— DATA FOR THE TASK —
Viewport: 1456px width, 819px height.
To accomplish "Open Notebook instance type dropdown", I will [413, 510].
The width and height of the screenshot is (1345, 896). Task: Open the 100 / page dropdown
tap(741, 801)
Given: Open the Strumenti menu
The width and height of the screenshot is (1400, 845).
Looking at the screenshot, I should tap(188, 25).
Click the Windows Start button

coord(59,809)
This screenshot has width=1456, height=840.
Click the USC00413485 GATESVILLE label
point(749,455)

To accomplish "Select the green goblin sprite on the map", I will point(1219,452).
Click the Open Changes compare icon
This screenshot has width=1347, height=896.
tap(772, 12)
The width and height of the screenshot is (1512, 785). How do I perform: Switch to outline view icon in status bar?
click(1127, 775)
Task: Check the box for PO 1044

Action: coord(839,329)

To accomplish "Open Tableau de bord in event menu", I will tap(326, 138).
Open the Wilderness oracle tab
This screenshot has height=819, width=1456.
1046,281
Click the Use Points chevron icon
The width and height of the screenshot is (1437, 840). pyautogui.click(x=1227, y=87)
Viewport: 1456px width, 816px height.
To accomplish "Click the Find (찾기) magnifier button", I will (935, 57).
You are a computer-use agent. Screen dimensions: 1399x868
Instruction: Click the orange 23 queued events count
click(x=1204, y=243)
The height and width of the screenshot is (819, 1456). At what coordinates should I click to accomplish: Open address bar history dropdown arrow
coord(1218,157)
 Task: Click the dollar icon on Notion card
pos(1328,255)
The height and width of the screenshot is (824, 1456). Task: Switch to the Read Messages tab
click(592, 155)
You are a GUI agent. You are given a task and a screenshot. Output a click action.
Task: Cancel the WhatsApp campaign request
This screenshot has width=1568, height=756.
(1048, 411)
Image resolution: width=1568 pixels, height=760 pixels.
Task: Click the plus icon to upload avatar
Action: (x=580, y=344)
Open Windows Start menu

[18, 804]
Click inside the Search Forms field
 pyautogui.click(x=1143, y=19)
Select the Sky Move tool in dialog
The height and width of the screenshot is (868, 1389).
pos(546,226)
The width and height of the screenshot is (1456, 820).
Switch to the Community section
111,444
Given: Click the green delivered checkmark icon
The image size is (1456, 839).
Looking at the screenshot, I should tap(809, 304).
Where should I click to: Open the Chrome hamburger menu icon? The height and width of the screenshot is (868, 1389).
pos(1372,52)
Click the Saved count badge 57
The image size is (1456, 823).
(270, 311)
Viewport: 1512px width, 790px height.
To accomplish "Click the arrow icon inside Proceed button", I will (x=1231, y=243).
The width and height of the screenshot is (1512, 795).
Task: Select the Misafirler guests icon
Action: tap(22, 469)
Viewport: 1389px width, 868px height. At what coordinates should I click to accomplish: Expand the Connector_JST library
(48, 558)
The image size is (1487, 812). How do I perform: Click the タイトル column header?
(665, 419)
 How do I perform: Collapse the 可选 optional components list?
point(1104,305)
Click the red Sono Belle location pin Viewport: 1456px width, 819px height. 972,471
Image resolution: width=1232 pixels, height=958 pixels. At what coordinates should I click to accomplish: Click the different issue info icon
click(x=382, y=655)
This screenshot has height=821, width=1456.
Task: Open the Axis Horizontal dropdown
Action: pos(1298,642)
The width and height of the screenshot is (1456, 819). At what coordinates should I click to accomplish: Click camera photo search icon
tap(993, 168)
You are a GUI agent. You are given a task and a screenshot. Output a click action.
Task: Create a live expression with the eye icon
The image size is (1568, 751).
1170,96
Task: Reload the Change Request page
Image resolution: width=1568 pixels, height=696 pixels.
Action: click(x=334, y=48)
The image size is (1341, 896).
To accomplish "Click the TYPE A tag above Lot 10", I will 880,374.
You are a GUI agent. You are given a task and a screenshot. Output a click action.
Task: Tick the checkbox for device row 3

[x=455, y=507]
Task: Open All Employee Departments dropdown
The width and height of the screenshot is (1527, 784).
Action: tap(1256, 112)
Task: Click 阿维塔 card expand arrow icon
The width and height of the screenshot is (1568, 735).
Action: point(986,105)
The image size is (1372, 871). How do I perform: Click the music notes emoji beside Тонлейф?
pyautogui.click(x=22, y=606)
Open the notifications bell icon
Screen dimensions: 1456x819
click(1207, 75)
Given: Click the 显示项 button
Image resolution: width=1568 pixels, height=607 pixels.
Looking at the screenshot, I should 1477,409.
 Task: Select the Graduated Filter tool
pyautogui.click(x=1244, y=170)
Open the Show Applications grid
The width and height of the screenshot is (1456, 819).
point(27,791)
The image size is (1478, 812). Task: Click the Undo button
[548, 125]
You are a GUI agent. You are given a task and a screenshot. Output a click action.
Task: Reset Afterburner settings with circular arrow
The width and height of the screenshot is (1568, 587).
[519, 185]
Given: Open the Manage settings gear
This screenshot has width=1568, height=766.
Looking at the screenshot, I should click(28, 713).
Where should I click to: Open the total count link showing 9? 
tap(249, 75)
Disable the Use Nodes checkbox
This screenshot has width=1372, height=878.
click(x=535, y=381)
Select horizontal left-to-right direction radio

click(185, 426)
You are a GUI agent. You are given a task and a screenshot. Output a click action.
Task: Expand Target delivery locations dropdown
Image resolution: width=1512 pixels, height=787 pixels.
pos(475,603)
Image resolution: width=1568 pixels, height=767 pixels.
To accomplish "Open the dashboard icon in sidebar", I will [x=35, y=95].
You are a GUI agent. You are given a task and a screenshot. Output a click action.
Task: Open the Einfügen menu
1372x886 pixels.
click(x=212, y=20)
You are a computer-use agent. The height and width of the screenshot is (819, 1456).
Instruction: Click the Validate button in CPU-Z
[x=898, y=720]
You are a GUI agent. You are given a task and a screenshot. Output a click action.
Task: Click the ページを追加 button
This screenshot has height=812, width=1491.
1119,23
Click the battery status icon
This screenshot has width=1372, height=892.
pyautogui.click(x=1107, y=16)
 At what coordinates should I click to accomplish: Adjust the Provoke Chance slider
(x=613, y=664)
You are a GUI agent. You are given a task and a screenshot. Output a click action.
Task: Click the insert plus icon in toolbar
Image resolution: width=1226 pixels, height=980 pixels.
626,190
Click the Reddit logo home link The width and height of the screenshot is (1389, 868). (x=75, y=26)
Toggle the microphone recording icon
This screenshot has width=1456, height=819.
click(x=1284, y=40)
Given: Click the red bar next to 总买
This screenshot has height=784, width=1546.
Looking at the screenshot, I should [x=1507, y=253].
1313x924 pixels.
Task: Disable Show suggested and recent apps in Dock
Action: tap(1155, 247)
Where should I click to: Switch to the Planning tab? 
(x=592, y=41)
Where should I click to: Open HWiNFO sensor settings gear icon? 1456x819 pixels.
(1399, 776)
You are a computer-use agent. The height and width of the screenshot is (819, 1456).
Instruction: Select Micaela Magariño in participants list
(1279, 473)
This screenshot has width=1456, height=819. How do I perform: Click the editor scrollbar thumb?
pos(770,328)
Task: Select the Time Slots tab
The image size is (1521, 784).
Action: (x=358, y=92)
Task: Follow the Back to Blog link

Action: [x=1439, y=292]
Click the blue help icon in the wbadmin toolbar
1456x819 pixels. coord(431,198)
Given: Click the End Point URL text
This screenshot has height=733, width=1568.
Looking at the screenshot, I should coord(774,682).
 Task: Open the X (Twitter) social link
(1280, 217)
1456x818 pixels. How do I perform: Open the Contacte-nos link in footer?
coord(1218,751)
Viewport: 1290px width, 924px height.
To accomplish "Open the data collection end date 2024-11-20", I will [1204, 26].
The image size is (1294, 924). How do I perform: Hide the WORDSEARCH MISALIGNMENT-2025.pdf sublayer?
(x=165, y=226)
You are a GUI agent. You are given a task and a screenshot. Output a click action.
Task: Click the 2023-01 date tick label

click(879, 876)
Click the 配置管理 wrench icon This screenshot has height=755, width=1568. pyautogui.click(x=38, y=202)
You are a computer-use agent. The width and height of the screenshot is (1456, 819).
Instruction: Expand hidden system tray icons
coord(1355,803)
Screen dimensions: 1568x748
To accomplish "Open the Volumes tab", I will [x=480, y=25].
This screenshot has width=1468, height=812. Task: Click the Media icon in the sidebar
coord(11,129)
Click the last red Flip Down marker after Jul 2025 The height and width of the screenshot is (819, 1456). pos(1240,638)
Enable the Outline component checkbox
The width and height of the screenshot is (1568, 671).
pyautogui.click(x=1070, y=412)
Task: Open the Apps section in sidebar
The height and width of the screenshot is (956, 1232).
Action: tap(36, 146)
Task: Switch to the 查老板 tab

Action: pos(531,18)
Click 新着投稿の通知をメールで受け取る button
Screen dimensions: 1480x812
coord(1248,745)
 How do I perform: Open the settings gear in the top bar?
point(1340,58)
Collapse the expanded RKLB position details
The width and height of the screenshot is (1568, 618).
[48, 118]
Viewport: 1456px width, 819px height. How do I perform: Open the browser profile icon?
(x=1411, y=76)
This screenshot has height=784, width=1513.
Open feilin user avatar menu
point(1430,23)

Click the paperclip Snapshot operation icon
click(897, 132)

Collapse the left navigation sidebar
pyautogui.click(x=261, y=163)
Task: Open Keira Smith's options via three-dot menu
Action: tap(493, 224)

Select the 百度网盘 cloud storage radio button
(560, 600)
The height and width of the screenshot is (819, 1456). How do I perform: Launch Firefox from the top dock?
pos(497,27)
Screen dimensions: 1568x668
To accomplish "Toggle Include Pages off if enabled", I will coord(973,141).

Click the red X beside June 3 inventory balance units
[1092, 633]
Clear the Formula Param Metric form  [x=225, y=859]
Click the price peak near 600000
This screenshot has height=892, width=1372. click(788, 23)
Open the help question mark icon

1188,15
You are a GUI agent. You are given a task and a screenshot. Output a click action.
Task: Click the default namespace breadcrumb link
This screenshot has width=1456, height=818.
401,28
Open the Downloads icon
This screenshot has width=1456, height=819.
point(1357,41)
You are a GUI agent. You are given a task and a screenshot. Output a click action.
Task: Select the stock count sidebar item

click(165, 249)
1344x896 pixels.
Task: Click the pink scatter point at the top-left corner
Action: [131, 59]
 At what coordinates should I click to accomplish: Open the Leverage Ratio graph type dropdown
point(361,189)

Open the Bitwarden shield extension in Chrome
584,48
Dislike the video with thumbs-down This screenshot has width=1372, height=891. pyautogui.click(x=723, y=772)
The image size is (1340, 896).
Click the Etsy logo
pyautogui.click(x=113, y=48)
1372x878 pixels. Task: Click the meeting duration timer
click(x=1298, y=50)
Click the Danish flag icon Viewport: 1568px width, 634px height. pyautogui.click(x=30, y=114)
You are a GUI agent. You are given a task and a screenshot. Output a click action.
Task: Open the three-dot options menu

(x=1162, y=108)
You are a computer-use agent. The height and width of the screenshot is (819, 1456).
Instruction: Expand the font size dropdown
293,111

— PROBLEM DETAILS —
Each line above that has the word "with" should be copied.

— WRITTEN SOLUTION —
Task: Create a live expression with the eye icon
Task: Reset Afterburner settings with circular arrow
Dislike the video with thumbs-down This screenshot has width=1372, height=891. pyautogui.click(x=723, y=772)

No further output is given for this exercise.